EXERCISE OBJECTIVE:
List each line of the items below that contains the word "width".

WORKING DATA:
=-=-=
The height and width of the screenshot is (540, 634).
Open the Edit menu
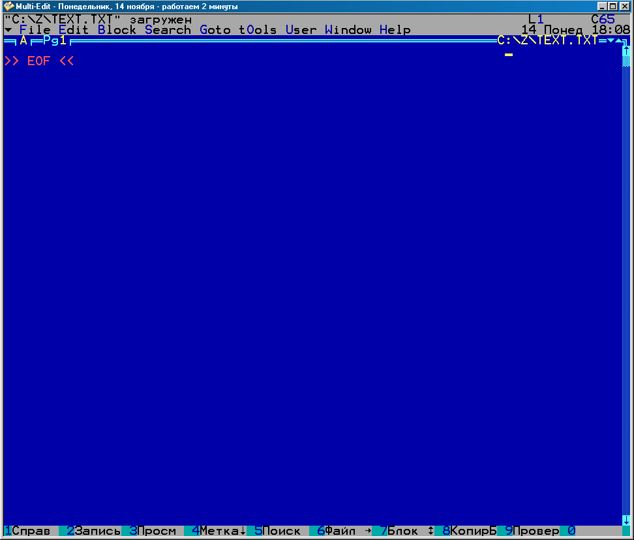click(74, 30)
=-=-=
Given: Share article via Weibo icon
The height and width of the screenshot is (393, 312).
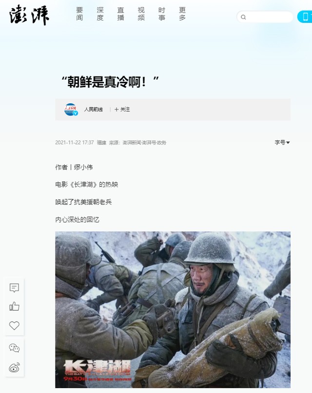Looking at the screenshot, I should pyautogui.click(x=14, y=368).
=-=-=
CORRECT ANSWER:
The height and width of the screenshot is (540, 634).
The height and width of the screenshot is (393, 312).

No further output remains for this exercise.